▸ **Task to carry out**
The whole listing, exactly as given: write it out, leaving out each image.

▸ **Dataset entries**
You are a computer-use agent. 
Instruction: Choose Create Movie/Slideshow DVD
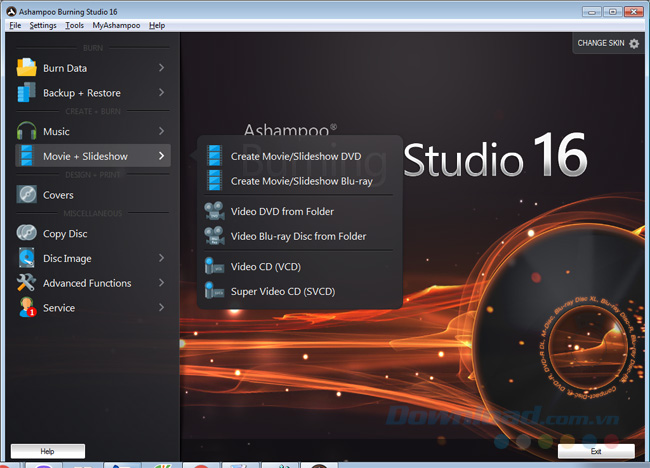(x=295, y=156)
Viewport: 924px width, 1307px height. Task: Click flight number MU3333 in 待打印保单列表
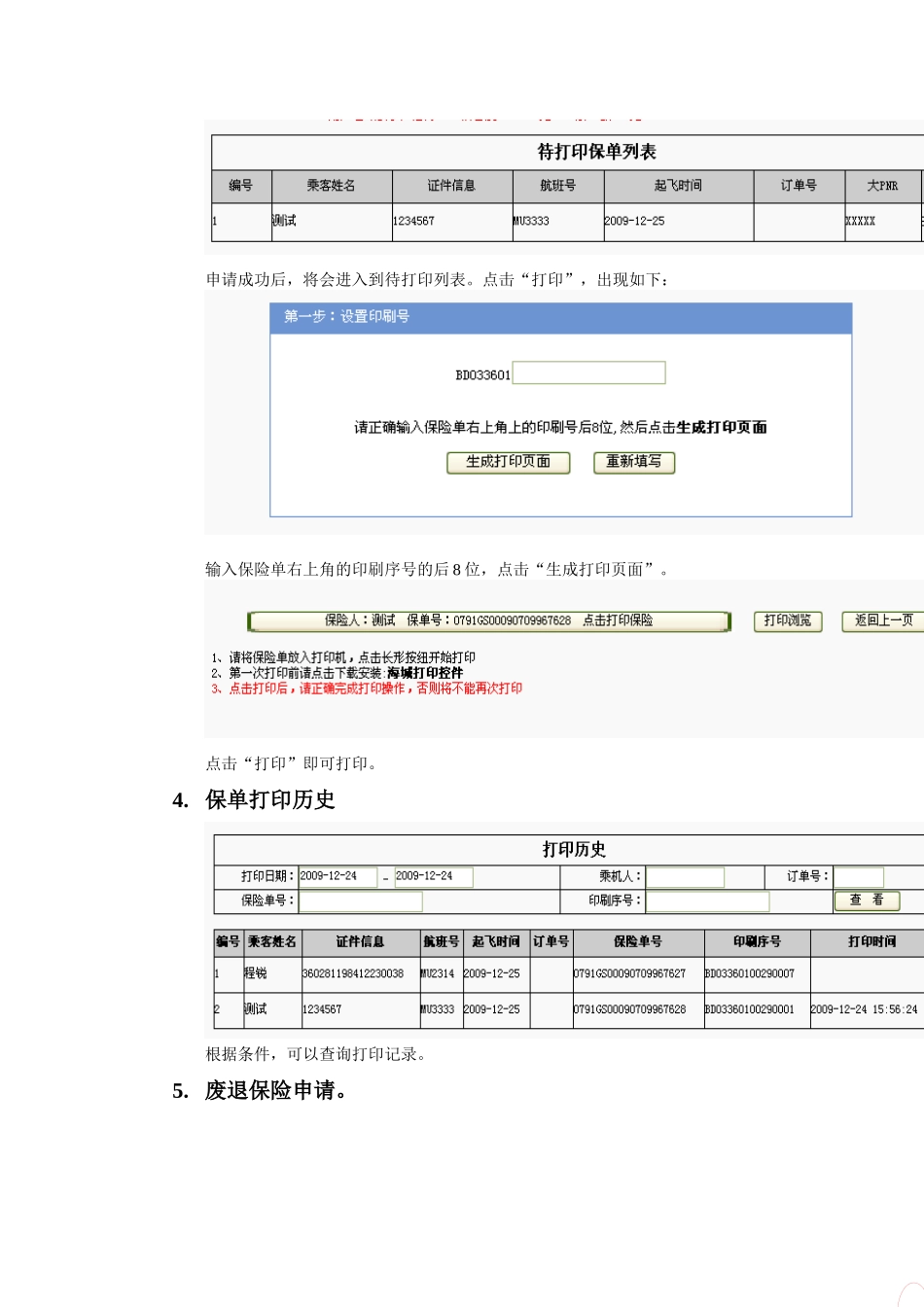[532, 222]
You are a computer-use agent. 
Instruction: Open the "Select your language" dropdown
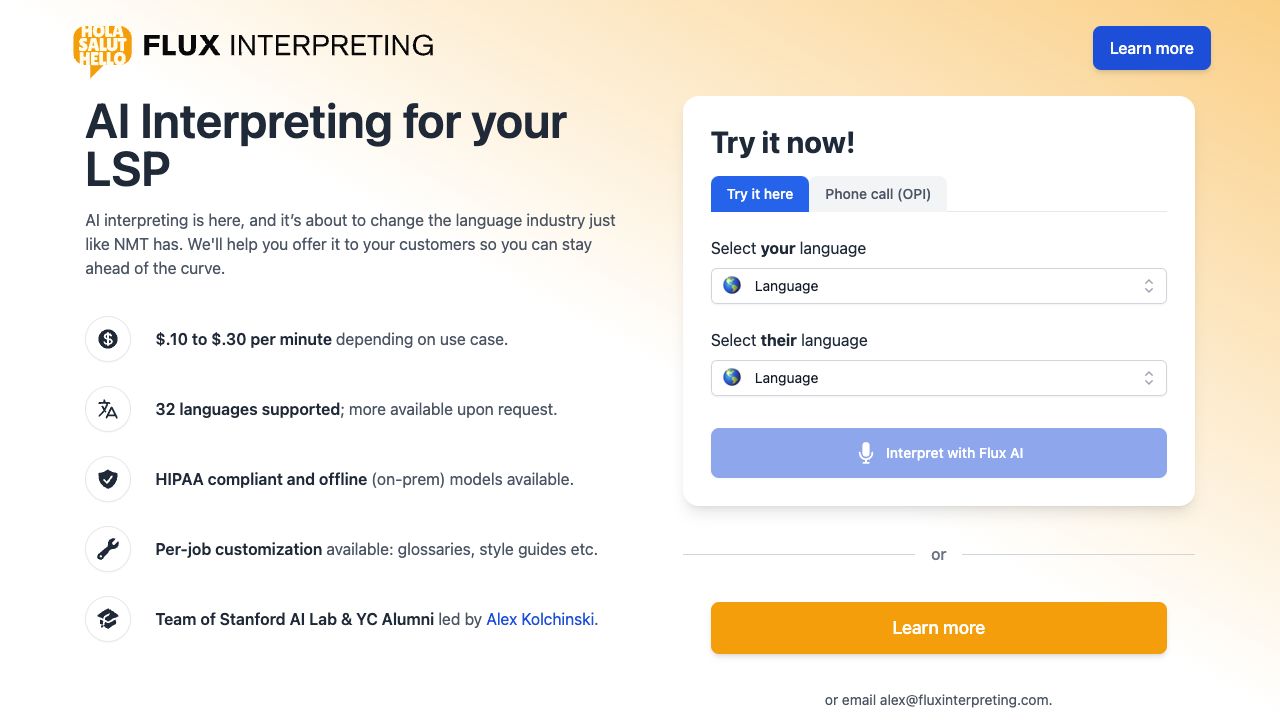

▸ **Exercise answer**
You are a computer-use agent. 
Instruction: Choose Create Movie/Slideshow DVD
(x=295, y=156)
Viewport: 924px width, 1307px height. Task: Click flight number MU3333 in 待打印保单列表
[532, 222]
You are a computer-use agent. 
Instruction: Open the "Select your language" dropdown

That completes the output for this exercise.